Stored data entries
"""
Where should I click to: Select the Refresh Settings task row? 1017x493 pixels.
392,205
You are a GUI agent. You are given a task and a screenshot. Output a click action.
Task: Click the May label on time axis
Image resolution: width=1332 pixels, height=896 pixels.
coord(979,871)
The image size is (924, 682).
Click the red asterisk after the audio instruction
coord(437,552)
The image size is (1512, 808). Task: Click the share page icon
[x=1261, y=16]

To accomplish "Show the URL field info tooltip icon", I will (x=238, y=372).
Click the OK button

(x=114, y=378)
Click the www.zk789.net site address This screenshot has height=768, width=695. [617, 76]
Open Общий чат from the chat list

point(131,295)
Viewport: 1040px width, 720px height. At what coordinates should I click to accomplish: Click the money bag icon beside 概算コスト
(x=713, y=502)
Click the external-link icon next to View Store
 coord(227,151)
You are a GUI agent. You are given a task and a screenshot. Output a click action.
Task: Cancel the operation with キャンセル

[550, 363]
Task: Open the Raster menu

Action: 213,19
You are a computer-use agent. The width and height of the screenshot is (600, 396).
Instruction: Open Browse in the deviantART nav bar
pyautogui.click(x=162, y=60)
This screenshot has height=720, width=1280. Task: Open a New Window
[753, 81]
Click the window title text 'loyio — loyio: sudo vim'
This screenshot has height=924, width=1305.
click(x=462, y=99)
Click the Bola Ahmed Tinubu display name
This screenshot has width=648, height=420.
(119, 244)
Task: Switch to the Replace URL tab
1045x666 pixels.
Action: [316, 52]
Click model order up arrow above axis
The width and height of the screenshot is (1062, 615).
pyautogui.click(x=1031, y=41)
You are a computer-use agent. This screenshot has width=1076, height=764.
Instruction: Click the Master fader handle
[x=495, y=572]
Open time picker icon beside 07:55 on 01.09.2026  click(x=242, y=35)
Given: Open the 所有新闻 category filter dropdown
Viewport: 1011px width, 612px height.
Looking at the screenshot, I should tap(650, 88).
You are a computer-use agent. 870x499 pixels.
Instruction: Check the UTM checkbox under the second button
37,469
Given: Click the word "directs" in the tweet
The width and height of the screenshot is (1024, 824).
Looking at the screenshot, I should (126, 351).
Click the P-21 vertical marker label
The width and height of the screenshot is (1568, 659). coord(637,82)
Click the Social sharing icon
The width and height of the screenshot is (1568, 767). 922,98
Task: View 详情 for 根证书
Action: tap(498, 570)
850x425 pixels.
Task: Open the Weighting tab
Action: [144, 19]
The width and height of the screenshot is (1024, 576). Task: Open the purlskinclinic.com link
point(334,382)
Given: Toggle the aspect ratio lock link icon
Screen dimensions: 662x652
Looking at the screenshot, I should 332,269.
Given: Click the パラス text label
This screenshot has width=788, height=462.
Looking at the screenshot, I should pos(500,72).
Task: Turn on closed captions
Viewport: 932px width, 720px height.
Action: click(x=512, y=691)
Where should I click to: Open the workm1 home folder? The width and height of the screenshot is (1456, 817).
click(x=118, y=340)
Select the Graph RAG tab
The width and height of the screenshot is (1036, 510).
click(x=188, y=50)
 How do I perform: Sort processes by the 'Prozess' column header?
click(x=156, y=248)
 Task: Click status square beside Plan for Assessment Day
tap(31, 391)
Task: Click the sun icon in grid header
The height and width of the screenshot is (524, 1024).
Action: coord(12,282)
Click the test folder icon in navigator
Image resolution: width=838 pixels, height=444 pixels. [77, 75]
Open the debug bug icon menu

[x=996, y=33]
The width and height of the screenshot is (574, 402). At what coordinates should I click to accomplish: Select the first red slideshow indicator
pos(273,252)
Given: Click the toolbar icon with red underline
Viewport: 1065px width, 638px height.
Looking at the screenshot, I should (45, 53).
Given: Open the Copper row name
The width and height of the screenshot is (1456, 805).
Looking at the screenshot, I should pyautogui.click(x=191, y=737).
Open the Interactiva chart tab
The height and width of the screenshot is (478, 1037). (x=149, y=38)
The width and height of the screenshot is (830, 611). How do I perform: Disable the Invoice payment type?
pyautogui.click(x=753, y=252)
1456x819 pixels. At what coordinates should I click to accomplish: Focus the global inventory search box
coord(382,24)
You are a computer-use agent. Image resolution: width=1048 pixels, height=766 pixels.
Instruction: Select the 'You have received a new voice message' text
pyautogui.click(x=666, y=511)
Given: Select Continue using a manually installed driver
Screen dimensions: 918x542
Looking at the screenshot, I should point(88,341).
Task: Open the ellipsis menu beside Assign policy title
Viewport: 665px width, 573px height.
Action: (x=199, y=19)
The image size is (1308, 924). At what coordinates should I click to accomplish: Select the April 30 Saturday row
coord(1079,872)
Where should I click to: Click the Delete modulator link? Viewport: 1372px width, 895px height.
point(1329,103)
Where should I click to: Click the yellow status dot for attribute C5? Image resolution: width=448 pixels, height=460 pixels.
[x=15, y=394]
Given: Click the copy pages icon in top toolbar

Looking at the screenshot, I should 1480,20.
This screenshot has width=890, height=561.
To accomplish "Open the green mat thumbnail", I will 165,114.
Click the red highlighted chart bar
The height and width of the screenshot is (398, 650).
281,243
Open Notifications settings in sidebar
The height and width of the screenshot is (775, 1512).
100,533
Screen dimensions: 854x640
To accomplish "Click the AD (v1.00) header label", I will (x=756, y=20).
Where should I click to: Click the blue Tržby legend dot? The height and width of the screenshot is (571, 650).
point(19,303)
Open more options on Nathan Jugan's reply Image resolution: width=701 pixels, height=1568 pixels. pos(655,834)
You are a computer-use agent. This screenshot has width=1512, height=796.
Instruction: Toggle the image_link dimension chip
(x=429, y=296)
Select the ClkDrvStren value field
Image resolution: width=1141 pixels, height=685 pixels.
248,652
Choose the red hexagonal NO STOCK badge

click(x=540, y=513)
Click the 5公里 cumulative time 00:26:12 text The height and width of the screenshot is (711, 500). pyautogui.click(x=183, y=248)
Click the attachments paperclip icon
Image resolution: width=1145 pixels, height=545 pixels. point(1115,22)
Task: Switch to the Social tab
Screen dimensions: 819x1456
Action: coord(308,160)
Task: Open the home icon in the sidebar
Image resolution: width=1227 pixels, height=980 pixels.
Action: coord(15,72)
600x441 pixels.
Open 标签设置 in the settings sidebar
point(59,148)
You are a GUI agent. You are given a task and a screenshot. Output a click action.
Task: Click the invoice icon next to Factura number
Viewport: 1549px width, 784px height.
"""
Copy here each line of the preceding records with "agent" in it.

Task answer:
You are a GUI agent. You are given a task and a screenshot. Output a click action.
You are a GUI agent. You are given a task and a screenshot. Output a click action.
You are a computer-use agent. The width and height of the screenshot is (600, 396).
You are a computer-use agent. This screenshot has width=1076, height=764.
You are a computer-use agent. 870x499 pixels.
You are a computer-use agent. Image resolution: width=1048 pixels, height=766 pixels.
You are a computer-use agent. This screenshot has width=1512, height=796.
You are a GUI agent. You are given a task and a screenshot. Output a click action.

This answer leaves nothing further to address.